Года два назад Миша был у Люды на дне рождения. Мама Люды держалась с ребятами как товарищ, пела смешные куплеты, пародии, затеяла шарады, потом она и Николай Львович играли с ними в слова: из одного слова составлять другие, новые слова – не меньше чем из четырех букв. Затем Ольга Дмитриевна ушла на кухню, нажарила там гору блинчиков, очень вкусных, ребята всю эту гору умяли моментально. Потом Ольга Дмитриевна и Николай Львович ушли в кино.
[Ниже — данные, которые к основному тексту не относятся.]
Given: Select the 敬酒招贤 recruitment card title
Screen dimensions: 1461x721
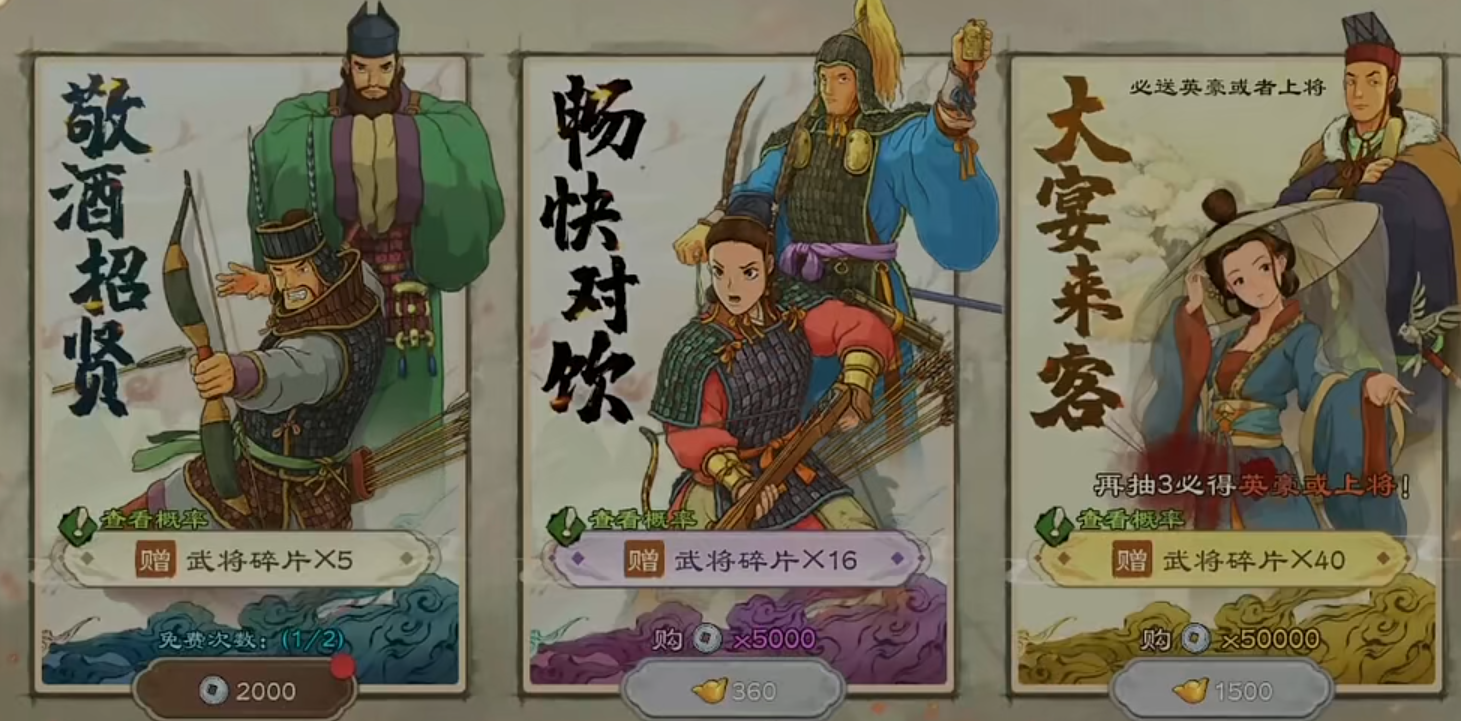Looking at the screenshot, I should click(x=103, y=245).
Ольга Дмитриевна сказала, что они уходят, чтобы не мешать, и звала ребят приходить, сказала, что это ее личная просьба – она обожает играть в слова, а Люда с ней не играет, важничает, потому что всегда ее обыгрывает. Она много смеялась, и ребята смеялись, и Николай Львович. У Николая Львовича было тогда совсем другое лицо, Миша даже не узнал его, когда встретил на фабрике. Два года назад, на дне рождения, это было лицо легкое, доброе, даже молодое и даже красивое, хотя с этим понятием – красота – Миша здорово путался, вообще, считал эту проблему преувеличенной, тем более что единое мнение тут невозможно: даже насчет Аполлона и особенно Венеры еще можно здорово поспорить. В школе, например, все считали Люду Зимину очень хорошенькой, самой хорошенькой. Миша недоумевал. Ее мать, на которую, кстати, Люда была очень похожа, действительно была красивой, прежде всего потому, что была веселой. Люда веселой никогда не была. Наоборот, она была какой-то замороженной: наверно, думала, что это ей больше идет.
Таким же несколько надменным и недоступным держался на фабрике и Николай Львович.
Как и Люда в школе, так и Николай Львович на фабрике был одинок, старомодный в своем хорошо выутюженном костюме, чужой в новом мире, буржуазный спец, терпимый потому, что нет своих спецов. На собраниях его часто ругали. Всех ругали – много неполадок на фабрике, – но Зимина ругали сдержанно, не как своего, а как чужого. Он выходил на трибуну и отвечал чересчур спокойно, обстоятельно.
Мише было трудно обращаться к нему – чем-то чужой человек. И все таки обратиться нужно. Нужно устроить на фабрику Белку и Шныру, иначе пропадут ребята.